When I first began this blog, I was pretty much relying on self-diagnoses. Then one day, I woke up and barely had use of my hands.
I resigned from my full-time job in October, 2013, my last day being December 31st. I needed to get healthy. I was missing almost a full week of work per month and getting worse, rather than better. I assumed I was just getting “glutened” more often than I realized. I started a version of The Autoimmune Protocol from Practical Paleo and noticed a big improvement in how I was feeling, so I started adding certain foods back in. My body seemed to turn against me. I think I slept the entire month of January. In February, I realized I had to take action or I was probably going to continue getting worse – or die. I began seeing a Functional Medicine doctor, and came up with a plan to get my life back. We’re still working, but I’m happy to say that there has been so much improvement.
After lots of testing, it was concluded that am dealing with an autoimmune condition. I haven’t taken the test to figure out exactly which one(s), mostly because I would rather spend the money on healing. The tests determined that I have a very bad immune response to the following foods and should completely avoid them, for the rest of my life:
- Grains of all kinds, including rice (I actually respond worse to gluten-free grains!)
- Soy (my worst offender)
- Eggs (I think this one hurts the most…. 😦 )

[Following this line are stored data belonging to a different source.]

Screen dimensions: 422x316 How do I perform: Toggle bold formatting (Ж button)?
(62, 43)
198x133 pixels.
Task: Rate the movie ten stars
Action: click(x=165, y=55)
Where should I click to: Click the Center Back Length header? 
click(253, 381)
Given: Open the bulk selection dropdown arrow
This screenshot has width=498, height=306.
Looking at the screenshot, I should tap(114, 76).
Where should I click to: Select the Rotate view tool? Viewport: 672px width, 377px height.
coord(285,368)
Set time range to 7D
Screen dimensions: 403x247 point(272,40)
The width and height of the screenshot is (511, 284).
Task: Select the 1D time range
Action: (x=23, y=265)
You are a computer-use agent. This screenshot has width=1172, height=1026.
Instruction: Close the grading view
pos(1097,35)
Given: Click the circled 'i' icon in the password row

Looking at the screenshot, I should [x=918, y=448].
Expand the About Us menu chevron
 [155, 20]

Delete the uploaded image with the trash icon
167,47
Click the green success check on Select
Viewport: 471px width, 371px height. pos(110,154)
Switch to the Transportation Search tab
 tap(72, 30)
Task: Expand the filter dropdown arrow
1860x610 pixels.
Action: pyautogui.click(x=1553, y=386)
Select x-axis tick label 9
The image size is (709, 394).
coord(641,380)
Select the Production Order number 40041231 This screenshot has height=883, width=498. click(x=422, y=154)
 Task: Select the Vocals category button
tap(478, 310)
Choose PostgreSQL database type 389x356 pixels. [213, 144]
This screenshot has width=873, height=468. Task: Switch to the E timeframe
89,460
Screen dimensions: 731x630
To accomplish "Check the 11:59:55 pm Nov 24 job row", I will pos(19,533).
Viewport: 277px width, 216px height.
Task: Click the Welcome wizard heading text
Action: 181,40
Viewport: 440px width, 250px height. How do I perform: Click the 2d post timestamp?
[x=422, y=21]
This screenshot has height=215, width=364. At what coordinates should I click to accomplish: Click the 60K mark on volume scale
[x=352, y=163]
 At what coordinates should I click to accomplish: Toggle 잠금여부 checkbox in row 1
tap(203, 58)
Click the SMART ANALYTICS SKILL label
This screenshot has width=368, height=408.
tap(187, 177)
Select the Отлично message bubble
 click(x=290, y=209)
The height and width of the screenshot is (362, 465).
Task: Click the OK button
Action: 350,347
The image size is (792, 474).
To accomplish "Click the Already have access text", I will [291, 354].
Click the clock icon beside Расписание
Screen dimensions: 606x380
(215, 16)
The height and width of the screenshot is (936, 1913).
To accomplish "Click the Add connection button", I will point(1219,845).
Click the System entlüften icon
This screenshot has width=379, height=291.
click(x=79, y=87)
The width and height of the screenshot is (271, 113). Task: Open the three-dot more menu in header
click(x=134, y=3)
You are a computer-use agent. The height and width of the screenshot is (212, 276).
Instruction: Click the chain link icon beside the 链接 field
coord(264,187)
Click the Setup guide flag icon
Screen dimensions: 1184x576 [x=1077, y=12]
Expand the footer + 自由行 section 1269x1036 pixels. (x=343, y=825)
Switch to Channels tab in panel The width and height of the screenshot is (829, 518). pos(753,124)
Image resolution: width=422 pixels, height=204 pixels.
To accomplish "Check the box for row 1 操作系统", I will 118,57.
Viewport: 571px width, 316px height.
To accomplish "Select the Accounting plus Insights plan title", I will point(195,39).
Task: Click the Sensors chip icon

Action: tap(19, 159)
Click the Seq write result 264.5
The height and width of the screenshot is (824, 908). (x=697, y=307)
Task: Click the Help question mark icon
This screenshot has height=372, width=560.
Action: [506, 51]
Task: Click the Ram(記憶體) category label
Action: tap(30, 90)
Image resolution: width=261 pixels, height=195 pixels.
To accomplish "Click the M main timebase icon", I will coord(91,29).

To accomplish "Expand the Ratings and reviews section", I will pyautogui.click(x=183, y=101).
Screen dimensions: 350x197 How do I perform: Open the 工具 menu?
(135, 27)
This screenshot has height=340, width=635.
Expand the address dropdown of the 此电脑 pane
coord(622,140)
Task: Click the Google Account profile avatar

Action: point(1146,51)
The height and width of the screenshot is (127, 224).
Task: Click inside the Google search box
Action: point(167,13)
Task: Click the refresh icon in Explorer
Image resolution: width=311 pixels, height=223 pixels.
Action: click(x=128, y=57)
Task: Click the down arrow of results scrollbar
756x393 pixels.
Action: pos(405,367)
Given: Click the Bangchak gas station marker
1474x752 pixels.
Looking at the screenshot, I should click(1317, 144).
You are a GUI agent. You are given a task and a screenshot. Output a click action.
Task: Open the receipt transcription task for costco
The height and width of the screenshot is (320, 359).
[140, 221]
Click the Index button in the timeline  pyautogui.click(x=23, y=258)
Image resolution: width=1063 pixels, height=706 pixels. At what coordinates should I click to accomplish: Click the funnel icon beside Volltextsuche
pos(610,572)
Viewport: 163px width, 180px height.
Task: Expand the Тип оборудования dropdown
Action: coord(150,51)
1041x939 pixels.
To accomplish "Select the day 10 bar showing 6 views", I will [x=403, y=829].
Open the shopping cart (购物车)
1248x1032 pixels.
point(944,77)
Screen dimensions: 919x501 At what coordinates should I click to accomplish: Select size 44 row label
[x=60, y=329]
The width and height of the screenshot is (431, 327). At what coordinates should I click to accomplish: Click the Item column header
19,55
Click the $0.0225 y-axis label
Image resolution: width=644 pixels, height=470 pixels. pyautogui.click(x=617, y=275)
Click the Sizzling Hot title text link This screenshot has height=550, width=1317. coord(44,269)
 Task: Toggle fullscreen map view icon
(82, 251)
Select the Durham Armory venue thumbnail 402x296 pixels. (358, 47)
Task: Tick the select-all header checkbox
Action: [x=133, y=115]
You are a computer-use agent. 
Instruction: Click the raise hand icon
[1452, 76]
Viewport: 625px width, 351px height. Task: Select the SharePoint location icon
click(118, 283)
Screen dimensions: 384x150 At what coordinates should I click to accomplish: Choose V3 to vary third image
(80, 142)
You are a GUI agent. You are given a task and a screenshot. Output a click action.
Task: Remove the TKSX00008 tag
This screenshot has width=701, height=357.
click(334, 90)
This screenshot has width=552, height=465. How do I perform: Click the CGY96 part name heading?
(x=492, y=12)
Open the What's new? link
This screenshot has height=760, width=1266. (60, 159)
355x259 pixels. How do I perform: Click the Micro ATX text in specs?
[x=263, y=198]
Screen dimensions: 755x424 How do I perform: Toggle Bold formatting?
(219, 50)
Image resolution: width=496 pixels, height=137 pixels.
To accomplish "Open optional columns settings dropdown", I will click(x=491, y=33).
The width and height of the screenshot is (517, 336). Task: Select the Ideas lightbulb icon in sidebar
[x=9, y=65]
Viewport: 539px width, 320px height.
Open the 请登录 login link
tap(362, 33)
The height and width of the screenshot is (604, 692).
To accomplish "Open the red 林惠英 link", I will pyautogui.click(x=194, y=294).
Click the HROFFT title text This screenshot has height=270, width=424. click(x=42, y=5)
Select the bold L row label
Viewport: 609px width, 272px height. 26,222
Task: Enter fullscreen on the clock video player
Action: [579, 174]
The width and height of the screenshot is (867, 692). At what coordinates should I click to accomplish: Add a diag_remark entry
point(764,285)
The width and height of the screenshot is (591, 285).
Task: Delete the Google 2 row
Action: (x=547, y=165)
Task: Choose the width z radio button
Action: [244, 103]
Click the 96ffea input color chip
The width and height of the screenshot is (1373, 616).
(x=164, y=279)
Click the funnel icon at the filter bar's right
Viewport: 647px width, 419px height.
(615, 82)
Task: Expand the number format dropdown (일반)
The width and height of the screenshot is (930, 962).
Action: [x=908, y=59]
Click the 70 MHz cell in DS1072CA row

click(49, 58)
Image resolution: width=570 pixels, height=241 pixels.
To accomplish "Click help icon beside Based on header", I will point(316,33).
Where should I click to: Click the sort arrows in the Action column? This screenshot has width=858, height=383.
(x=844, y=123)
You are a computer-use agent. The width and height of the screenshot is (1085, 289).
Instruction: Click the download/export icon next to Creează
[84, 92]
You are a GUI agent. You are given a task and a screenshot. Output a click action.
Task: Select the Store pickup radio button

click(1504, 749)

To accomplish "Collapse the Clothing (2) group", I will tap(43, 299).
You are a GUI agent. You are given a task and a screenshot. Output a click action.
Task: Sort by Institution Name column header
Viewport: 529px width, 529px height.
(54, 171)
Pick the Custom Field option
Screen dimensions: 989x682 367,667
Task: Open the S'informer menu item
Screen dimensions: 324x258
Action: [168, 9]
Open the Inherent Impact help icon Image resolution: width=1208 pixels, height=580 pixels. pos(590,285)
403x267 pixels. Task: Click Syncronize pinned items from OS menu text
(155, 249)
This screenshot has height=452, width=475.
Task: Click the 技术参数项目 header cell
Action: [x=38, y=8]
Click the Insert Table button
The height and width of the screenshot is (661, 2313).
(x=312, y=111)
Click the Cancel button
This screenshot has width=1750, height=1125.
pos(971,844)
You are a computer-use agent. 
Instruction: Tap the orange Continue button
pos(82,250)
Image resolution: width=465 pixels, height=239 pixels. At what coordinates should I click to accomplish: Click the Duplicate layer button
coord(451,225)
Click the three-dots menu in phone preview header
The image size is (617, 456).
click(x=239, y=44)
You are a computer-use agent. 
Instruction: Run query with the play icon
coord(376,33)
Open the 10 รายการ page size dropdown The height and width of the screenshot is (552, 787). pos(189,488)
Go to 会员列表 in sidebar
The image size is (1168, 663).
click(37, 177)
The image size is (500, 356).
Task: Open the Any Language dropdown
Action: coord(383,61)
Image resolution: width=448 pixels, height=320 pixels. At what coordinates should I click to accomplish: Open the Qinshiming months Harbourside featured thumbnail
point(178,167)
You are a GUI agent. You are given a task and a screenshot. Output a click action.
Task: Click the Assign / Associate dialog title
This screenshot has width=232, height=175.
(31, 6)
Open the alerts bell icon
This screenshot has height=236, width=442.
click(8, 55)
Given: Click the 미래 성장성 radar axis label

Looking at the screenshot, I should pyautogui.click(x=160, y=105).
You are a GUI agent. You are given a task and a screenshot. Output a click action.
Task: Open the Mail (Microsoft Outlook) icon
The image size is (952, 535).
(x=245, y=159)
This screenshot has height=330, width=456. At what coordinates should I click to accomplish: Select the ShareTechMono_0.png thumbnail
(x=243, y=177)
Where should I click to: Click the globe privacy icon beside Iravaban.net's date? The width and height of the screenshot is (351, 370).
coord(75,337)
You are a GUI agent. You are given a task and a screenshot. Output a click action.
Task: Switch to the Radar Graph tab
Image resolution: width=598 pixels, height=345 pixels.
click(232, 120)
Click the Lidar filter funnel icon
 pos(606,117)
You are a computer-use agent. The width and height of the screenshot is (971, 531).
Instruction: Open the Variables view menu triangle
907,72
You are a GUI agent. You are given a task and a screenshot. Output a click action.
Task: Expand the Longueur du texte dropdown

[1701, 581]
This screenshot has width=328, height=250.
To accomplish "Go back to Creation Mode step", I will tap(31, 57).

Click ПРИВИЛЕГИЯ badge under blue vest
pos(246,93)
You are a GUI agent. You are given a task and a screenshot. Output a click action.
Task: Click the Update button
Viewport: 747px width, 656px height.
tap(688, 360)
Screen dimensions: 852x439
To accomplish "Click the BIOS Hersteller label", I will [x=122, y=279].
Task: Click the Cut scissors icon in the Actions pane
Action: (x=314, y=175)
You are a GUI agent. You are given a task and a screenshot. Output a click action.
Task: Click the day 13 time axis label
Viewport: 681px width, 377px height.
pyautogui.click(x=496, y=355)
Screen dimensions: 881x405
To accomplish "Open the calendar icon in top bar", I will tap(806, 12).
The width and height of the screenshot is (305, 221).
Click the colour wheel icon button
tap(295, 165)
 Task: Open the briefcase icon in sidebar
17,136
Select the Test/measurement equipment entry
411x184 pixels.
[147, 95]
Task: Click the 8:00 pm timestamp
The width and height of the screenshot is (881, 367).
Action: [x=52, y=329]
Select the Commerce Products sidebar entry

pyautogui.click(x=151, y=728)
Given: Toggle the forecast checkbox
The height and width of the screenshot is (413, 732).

Yes, that is a long and tricky list. It has definitely been an adjustment for me (and my family), but also an somewhat of an encouragement to keep pushing. I’m so thankful I’m a creative and self-proclaimed-gifted cook, or else I would be out of luck.
Most of the recipes, with the exception of earlier recipes, will be AIP-friendly since that is how I eat and live. Thankfully, I can have coffee still, so it will absolutely be part of this blog 🙂
In 2010, I got pretty sick and stayed that way for a very long time. I’m talking the losing my hair, 20lbs underweight, can’t digest any food kind of sick. My face was covered with acne for the first time in my life and I just generally felt AWFUL. At first, I attributed all of this to stress because some pretty significant changes had occurred in my life and that just made sense. After a while, the stress level decreased, but my symptoms did not.
I always thought I knew what a healthy diet was – whole grains, low-fat dairy, “natural” sweeteners, lean meats, etc. You know, all the conventional “health” foods. A good friend at work suggested that I might have a food intolerance, so I of course eliminated what I thought was the obvious – dairy, specifically lactose. I mean, my grandmother was lactose intolerant, so that just had to be it. I did that for a couple of weeks and in that time visited my doctor. I guess I felt a little better, but not completely. My doc suggested I get some probiotics and aloe vera juice, and that I probably had good ol’ IBS. So I got those things, and I guess they helped. I still couldn’t focus, was not being productive at work or home, and was SO tired all the time. Constant brain fog. It sucked. It all just sucked.
As I researched more about food intolerance, I kept coming across that pesky little word – gluten. No. No, that can’t be it. I don’t do well without grains. I eat all whole grains. I always have. That can’t be it. But… I tried it. For one week, I eliminated gluten from my diet, and almost immediately noticed a difference. Uh oh.
And then it began. On Thanksgiving in 2011, I was comparing my digestive issues with a family friend at our annual ginormous-family-dinner, and she said,
“Have you ever heard of the Paleo diet?”
No dairy, no grains, no processed food, no legumes, no anything that would cause digestive distress – it sounded perfect. So in normal Abbey-fashion, I instantly began researching the heck out of it, and what I found fascinated me. The next day, I started and have not looked back. (Well, let’s be honest… every so often I cave and go for nachos (and ALWAYS regret it))… but I feel my absolute best when I’m putting the right foods in my body. Real foods, whole foods. Some of my friends say I’m weird because my digestive system just hasn’t evolved to digest grains. Well you know what, I’m completely happy in my weirdness. And I’ve never felt better.
All the while, I’m designing, creating, and transforming. Constantly. Whether it be a space or a meal or raising my child. That process amazes me. I’ve been involved in several “full gut renovations” as a Kitchen & Bath Designer, and this is the story of my own “full gut renovation” as a Paleo enthusiast and food lover.